_Problem details_.
Among the lines of the records, please find those that contain the word "text" and copy them.

_Excerpted data_.
○ ○ ○
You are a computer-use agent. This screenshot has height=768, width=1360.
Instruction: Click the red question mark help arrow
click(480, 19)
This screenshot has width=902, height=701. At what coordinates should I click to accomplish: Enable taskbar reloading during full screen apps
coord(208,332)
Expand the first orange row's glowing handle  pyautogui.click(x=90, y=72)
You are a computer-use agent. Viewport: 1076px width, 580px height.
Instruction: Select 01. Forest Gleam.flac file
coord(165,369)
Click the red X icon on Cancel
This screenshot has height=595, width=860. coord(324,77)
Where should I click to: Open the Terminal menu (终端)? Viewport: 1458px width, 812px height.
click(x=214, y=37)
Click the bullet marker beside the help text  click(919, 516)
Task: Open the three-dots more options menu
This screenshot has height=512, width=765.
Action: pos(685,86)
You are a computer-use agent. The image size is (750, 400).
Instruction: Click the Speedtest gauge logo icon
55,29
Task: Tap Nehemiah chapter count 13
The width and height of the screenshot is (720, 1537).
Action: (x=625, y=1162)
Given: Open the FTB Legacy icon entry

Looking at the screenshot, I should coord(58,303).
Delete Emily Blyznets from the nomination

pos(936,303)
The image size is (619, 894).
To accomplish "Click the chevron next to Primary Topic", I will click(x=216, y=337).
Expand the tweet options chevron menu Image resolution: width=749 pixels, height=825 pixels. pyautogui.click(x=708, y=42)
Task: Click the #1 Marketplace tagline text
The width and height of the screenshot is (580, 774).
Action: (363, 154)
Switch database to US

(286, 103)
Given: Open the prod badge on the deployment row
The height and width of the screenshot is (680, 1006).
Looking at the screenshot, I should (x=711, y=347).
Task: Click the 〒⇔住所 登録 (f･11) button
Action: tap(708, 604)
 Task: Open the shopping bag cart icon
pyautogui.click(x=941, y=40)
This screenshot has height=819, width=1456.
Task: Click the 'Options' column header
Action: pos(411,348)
○ ○ ○
_Output below_.
Click the bullet marker beside the help text  click(919, 516)
Task: Click the #1 Marketplace tagline text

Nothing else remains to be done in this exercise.